Lyrics, downloads, and more are here.

Reality

I’m not sure when I realized that yes, maintaining a regular schedule is GOOD FOR ME, if only because it helps me sleep regularly. Adrenaline does not automatically kick in to cover for lack of sleep now — perhaps it’s getting older?

But anyway. Regular schedules. Regular sleep is good. Regular schedules also means I take my asthma meds regularly (even more important when I have a cold) and, oh yes, my antidepressants.

Regular meals is also good. This spring, with my dad in the hospital and later a nursing home (all as I was starting a temp job after a stint of unemployment) I wasn’t exactly eating regularly: Too much to do, not enough time to think about it, and I definitely didn’t want to take the time to plan meals ahead of time. Lately I’ve taken an idea from The Fat Nutritionist and set an alarm on my phone to remind me to eat lunch. (The man of the house usually puts dinner in front of me, and breakfast I more or less grab automatically.)

It seems both incredibly mundane and incredibly frustrating to me to realize that my life works better with structure. It feels like too much structure to me. I want to be free to do what I want, to be able to make evening plans on the spur of the moment instead of “Oh, dinner’s in the crockpot and will be overdone if I stop for dinner near work.”

But, y’know, I’m over 40. Maybe one of these days I should grow up or something.

For All The Parents Out There…

Think about how you will react if your child is fat.  Over time, if you’re making it clear that you don’t want a fat son or daughter, well, your son or daughter may not be able to stop being fat.  But your son or daughter can eventually choose to stop being your son or daughter.  Imagine your adult child building a life with people who aren’t nagging about weight loss, or who can enjoy doing something physical without making it about weight loss, or who can eat a meal without it being about weight loss.  Calling home?  Not required.  Spending time together?  Optional.  Listening to lame weight jokes?  Optional.

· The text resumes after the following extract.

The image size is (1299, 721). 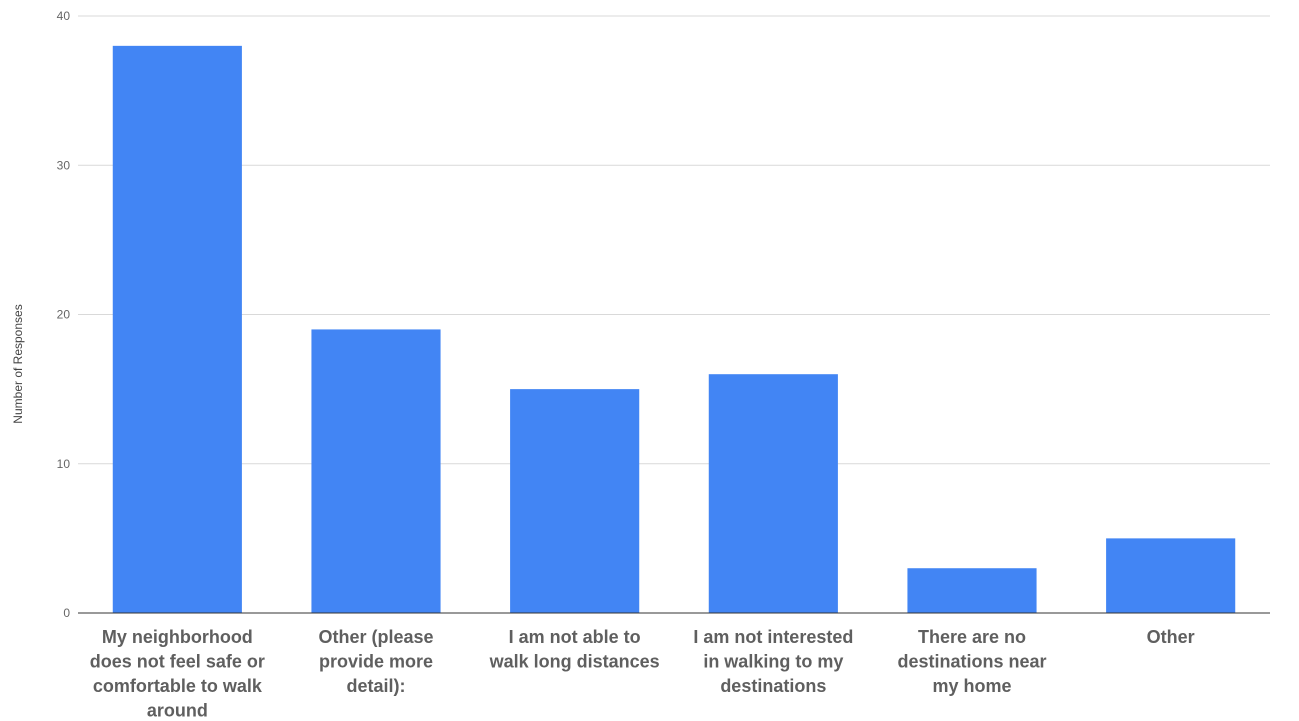 What do you see at coordinates (64, 165) in the screenshot?
I see `y-tick-label: 30` at bounding box center [64, 165].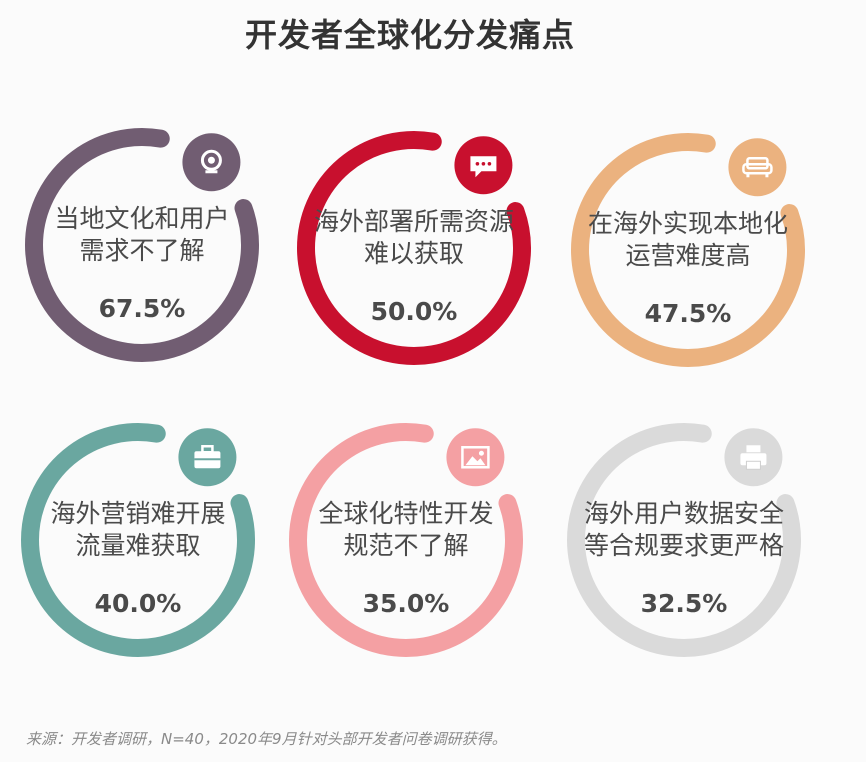  Describe the element at coordinates (684, 546) in the screenshot. I see `category-label: 等合规要求更严格` at that location.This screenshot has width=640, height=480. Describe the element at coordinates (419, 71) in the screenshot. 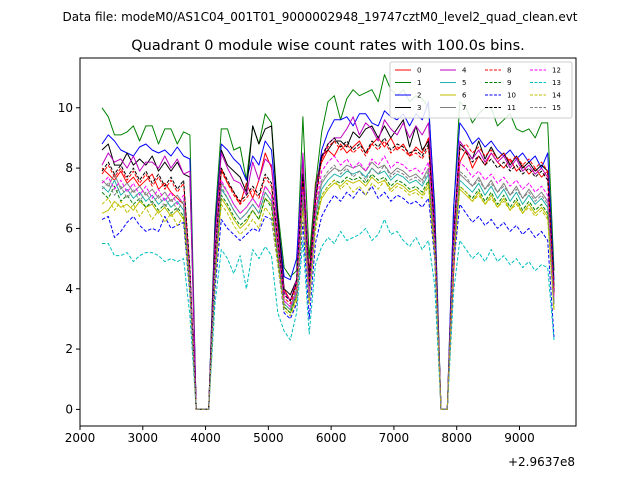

There are certainly other issues that can cause this sort of distrust.  It didn’t help that my parents’ reaction to my dating a woman was insist I not tell any other family members and then studiously not  want to talk about her much less meet her.  It didn’t help that my father drank large amounts of beer daily for the first 20 or 21 years of their marriage.   A lot of things didn’t help.   But it’s generally expected that drinking or rejecting a child’s sexuality is going to be harmful to the relationship.  Giving kids shit for being fat is practically a requirement of “good parenting” these days.

My dad periodically asks why he can’t move in with my husband and I.   Frankly?  I don’t want to provide day-to-day care for him.  I distanced myself for my emotional safety.   I wouldn’t want him as a roommate, much less as a semi-disabled adult I’m caring for.  My emotions are tangled on this, but my want is for him to live happily ever after … without needing me.